# Start of Task data

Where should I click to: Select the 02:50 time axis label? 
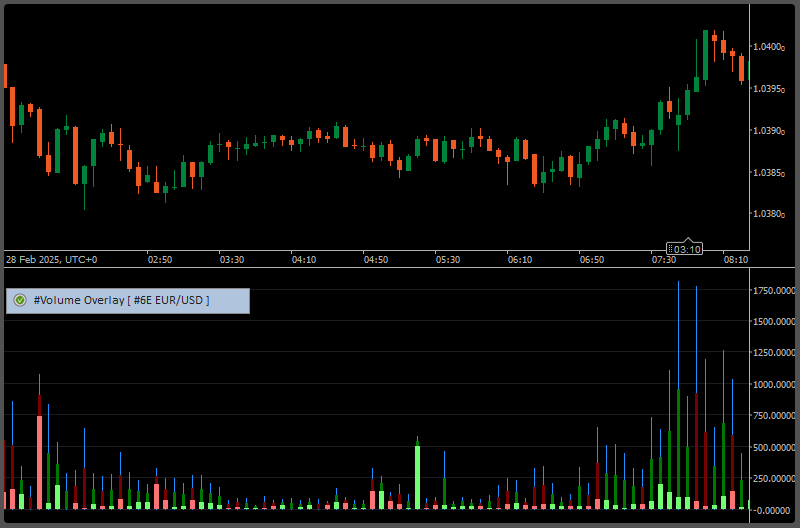click(x=160, y=260)
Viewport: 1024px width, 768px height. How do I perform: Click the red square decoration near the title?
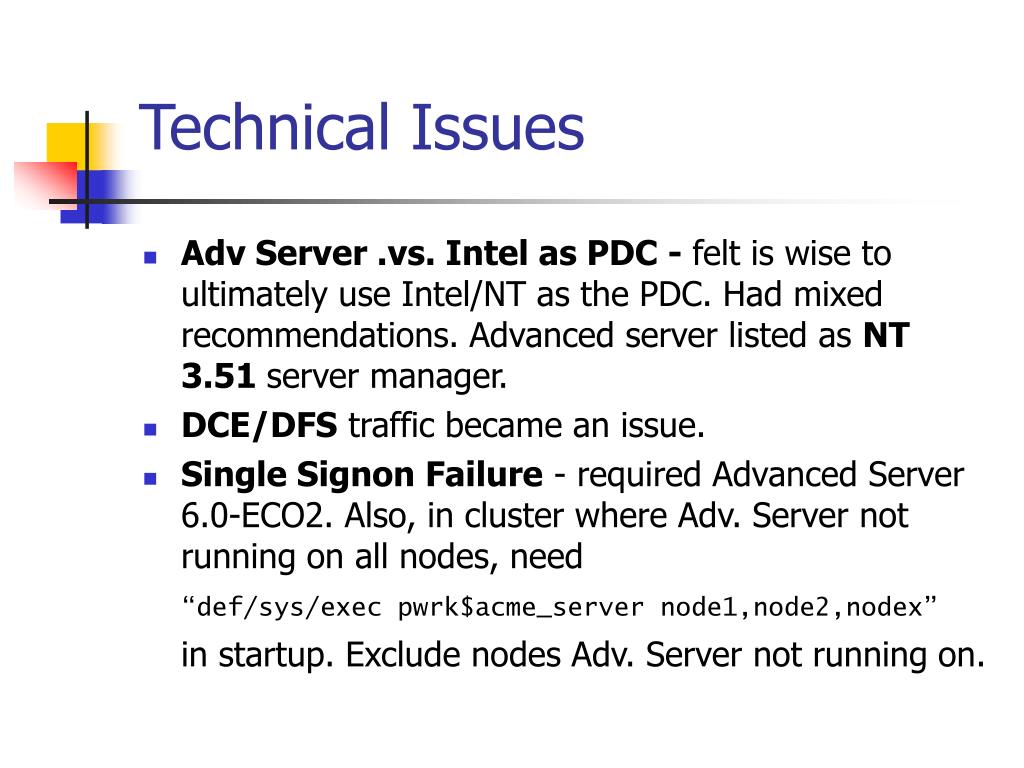coord(44,185)
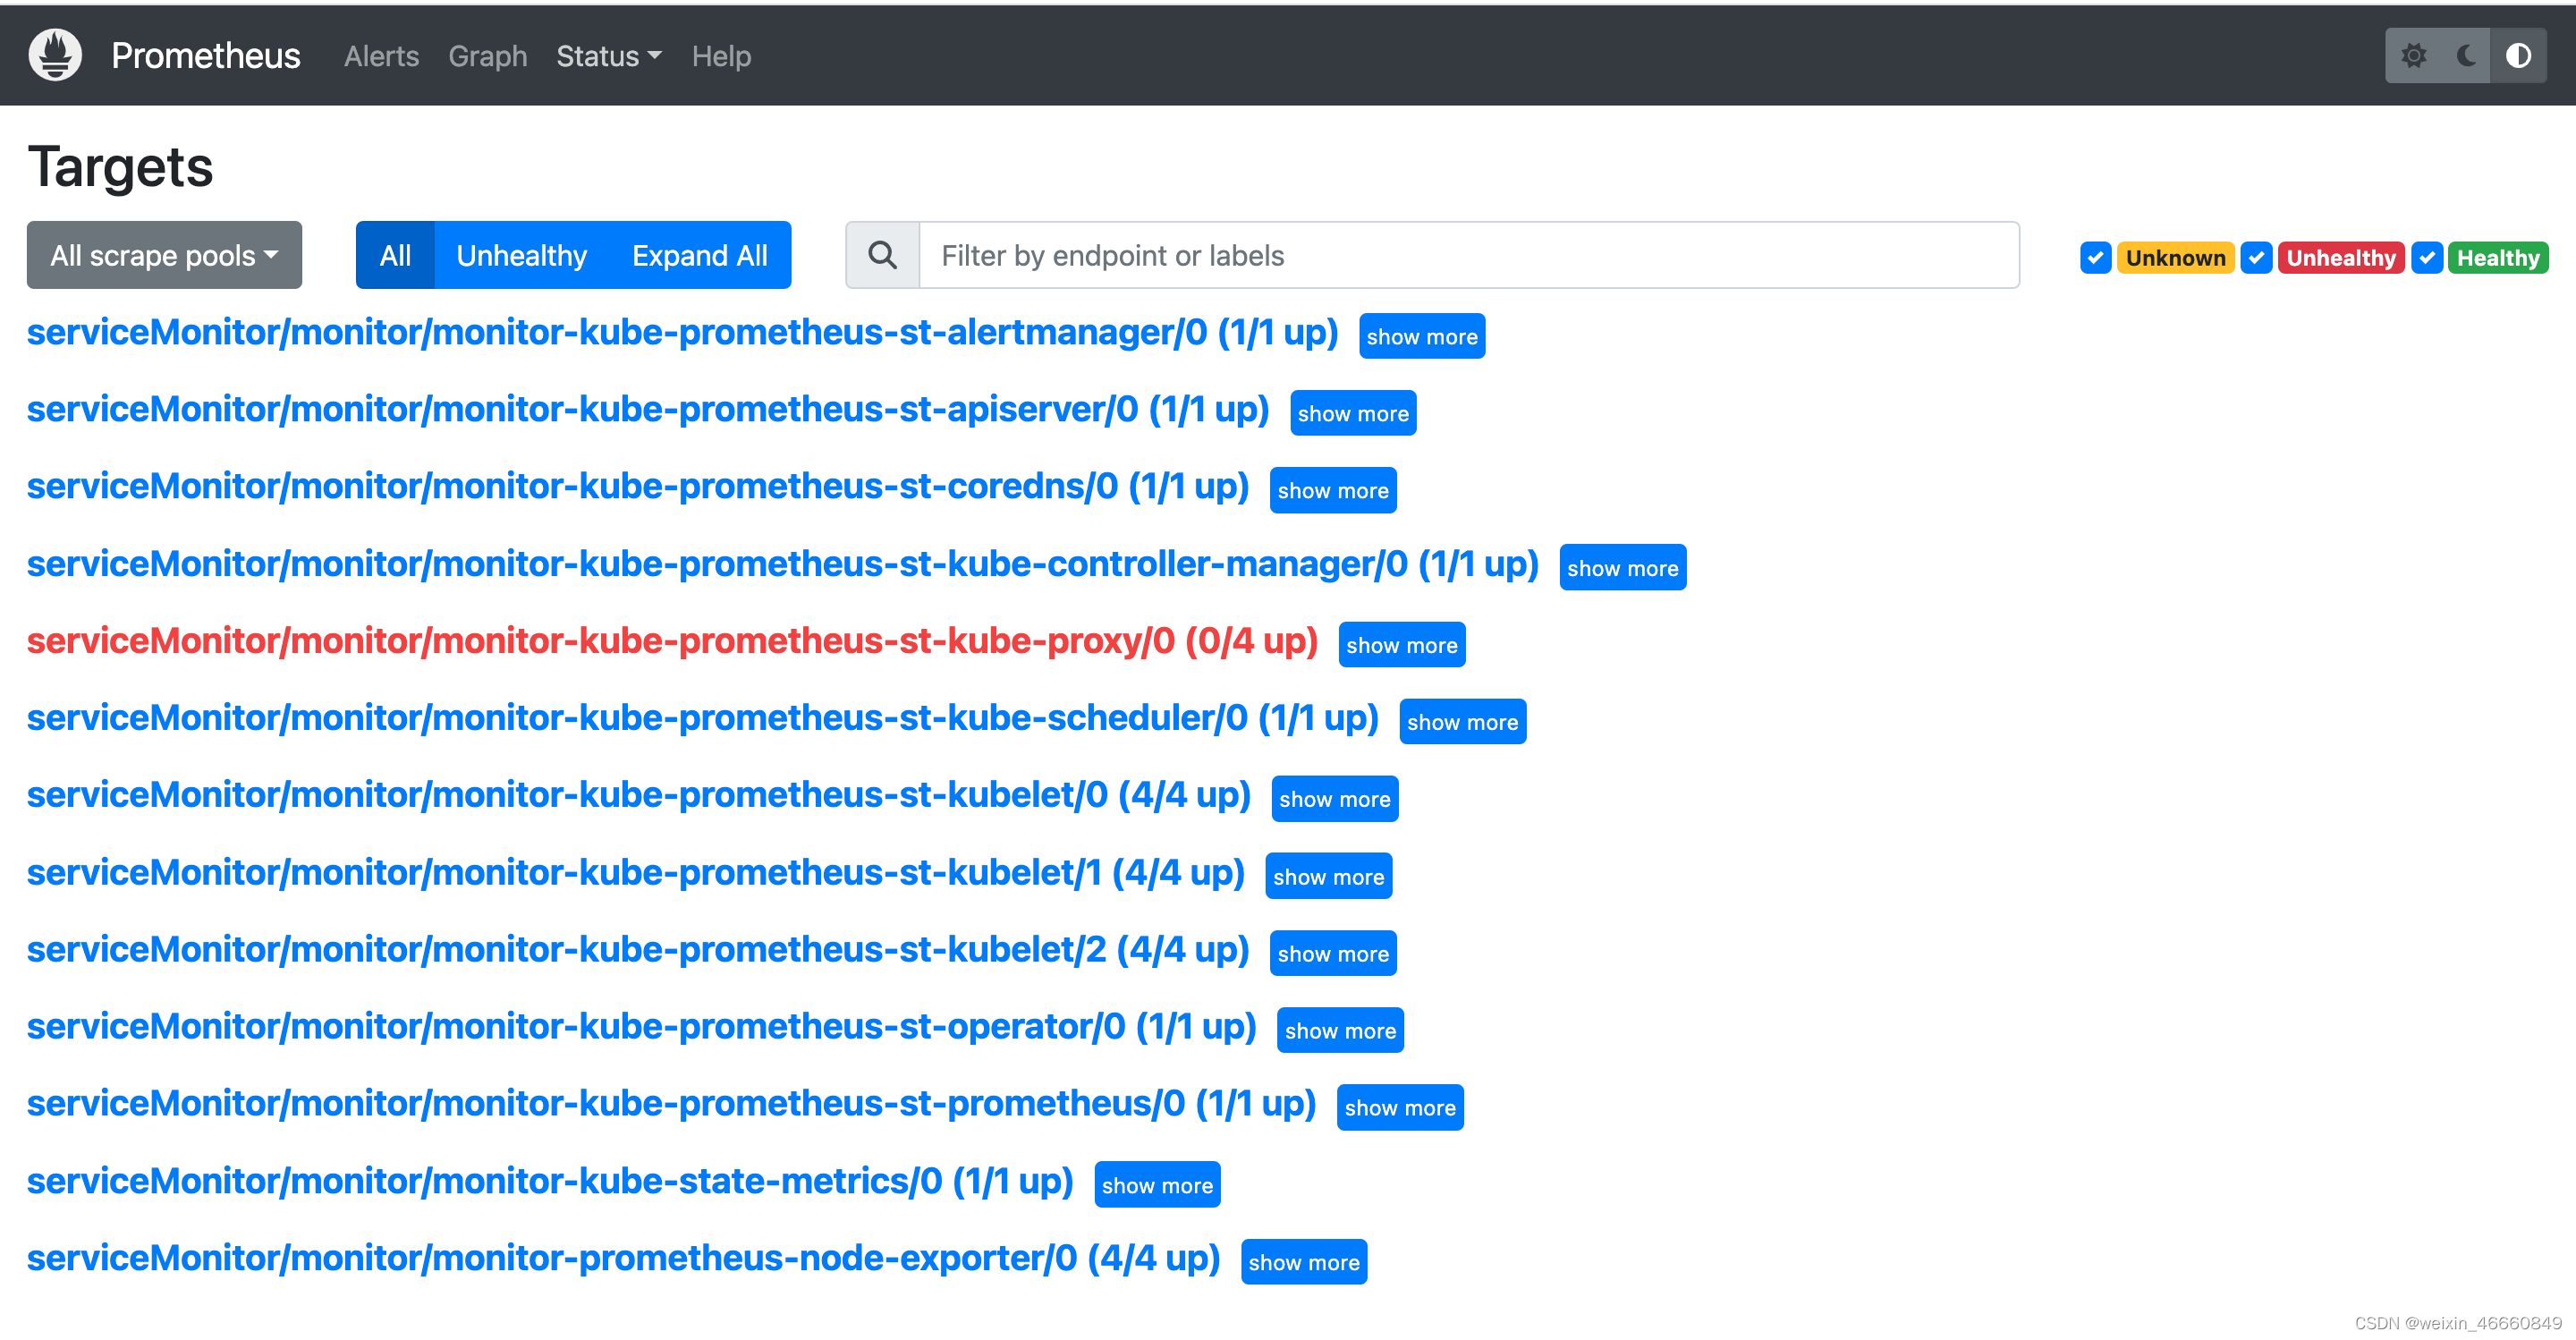Select the All targets tab
The width and height of the screenshot is (2576, 1340).
394,256
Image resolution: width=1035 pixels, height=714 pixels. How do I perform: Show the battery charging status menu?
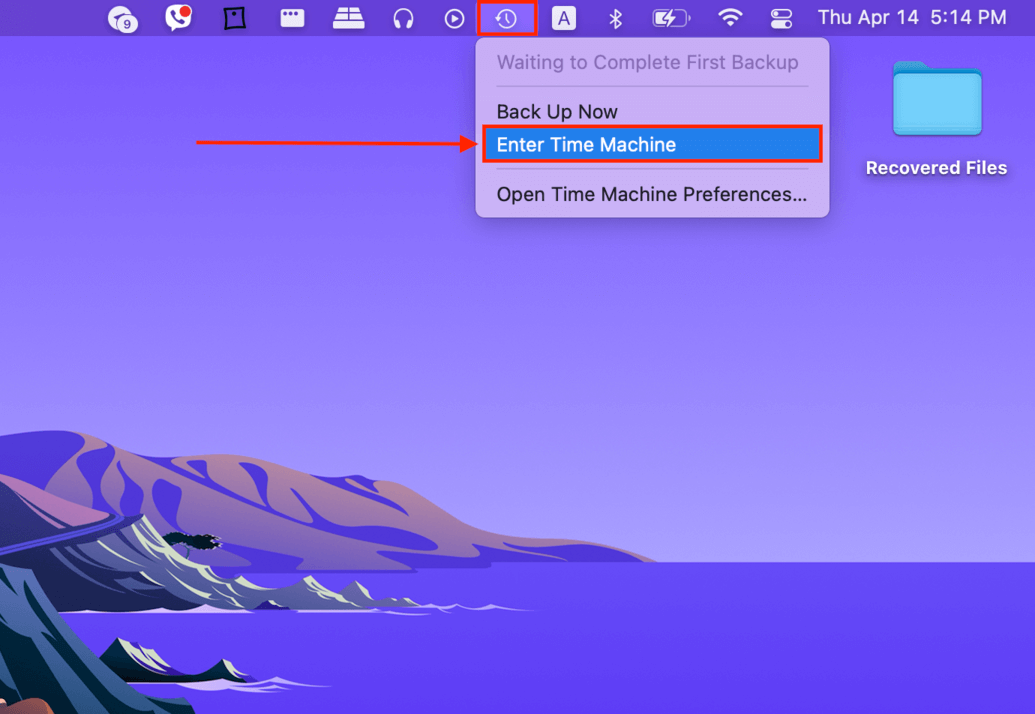(x=671, y=18)
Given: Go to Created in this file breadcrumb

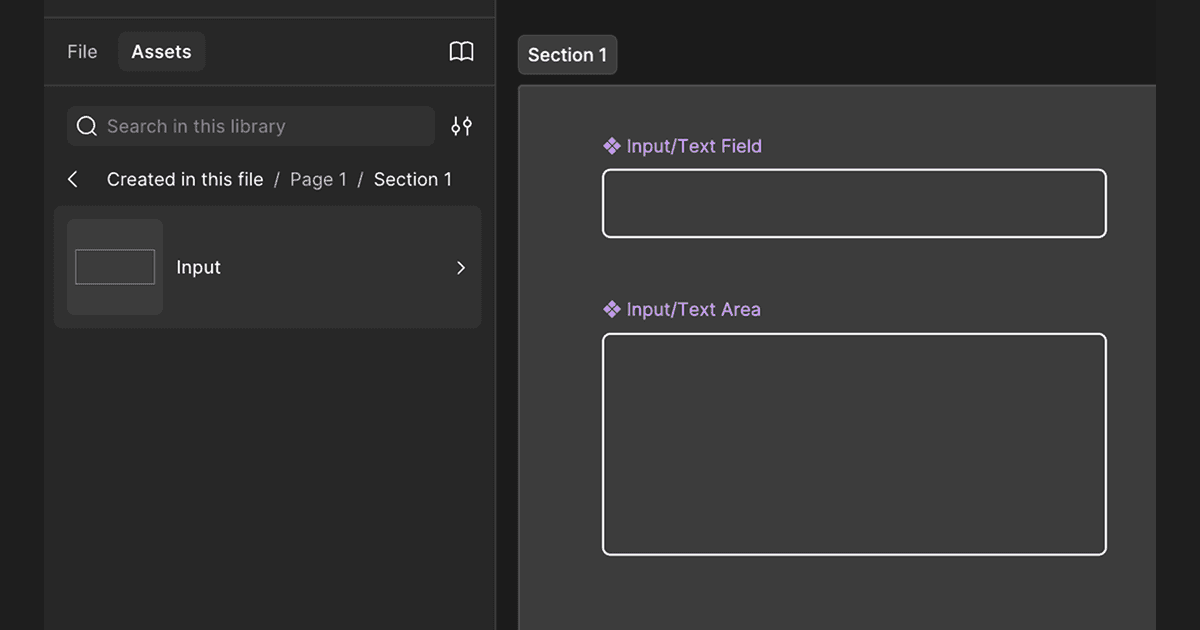Looking at the screenshot, I should click(185, 179).
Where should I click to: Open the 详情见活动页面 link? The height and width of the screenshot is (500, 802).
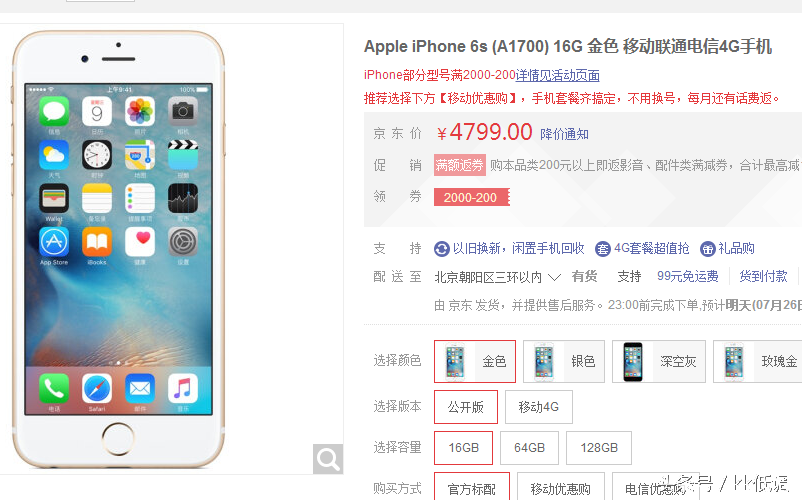point(558,75)
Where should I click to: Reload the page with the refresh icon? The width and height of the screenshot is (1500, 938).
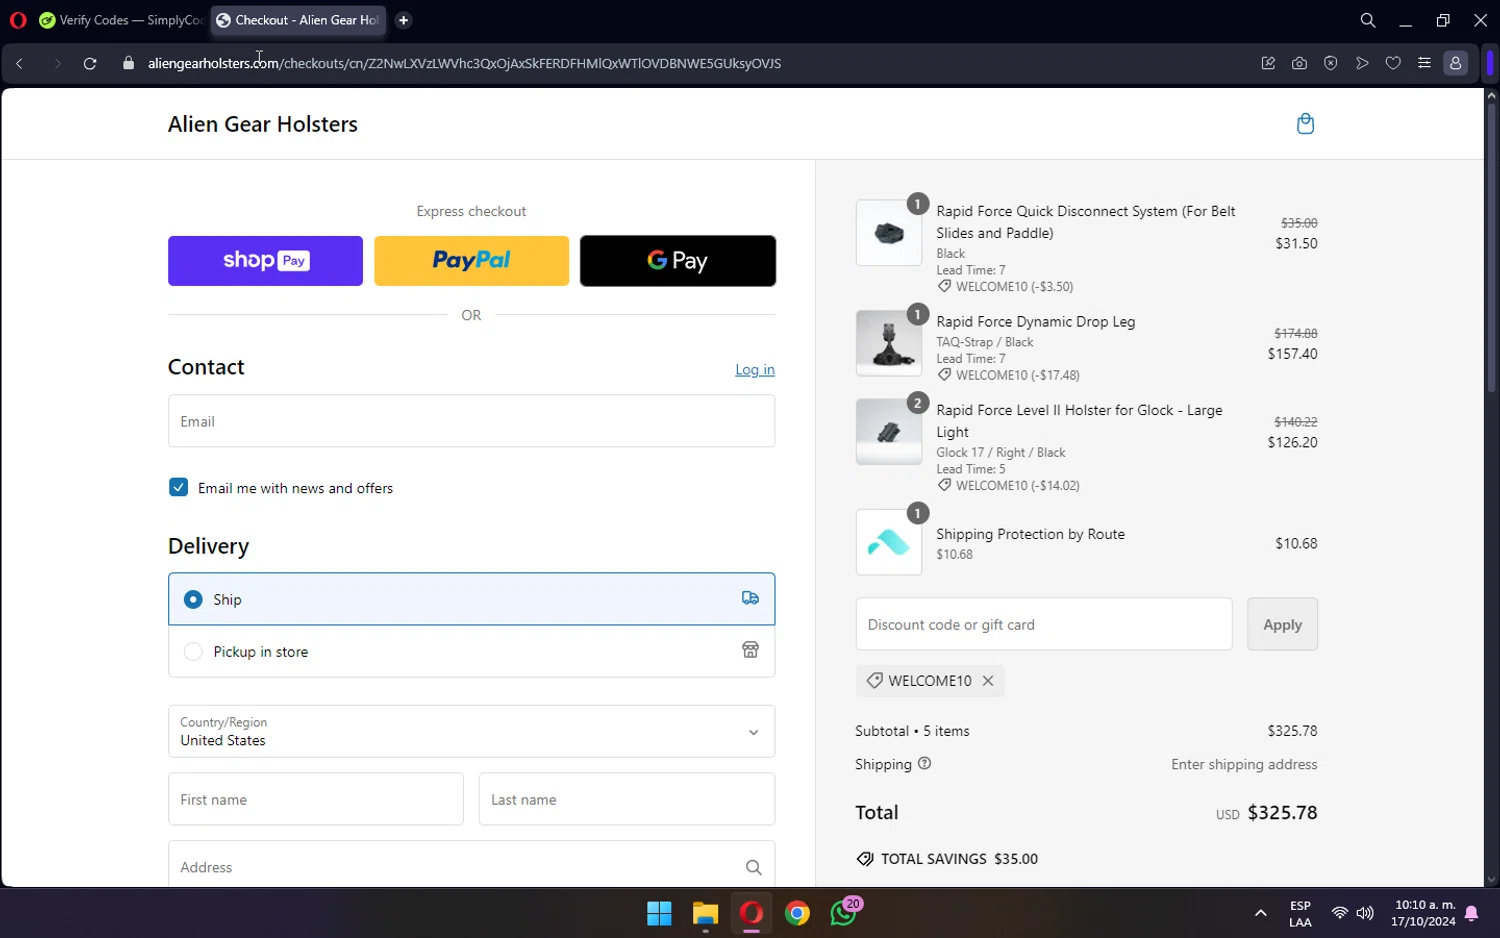90,63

# End of Task data

§ Do this
Reproduce every row above word for word, leaving out the pictures.

§ Completed exercise
Where should I click to: Select the 02:50 time axis label? 
click(x=160, y=260)
Viewport: 1024px width, 768px height. How do I perform: Click the red square decoration near the title?
coord(44,185)
Select the All targets tab
The width and height of the screenshot is (2576, 1340).
394,256
Image resolution: width=1035 pixels, height=714 pixels. How do I perform: Show the battery charging status menu?
(x=671, y=18)
Given: Go to Created in this file breadcrumb

Looking at the screenshot, I should click(185, 179).
Where should I click to: Open the 详情见活动页面 link? The height and width of the screenshot is (500, 802).
point(558,75)
Where should I click to: Reload the page with the refresh icon? The width and height of the screenshot is (1500, 938).
90,63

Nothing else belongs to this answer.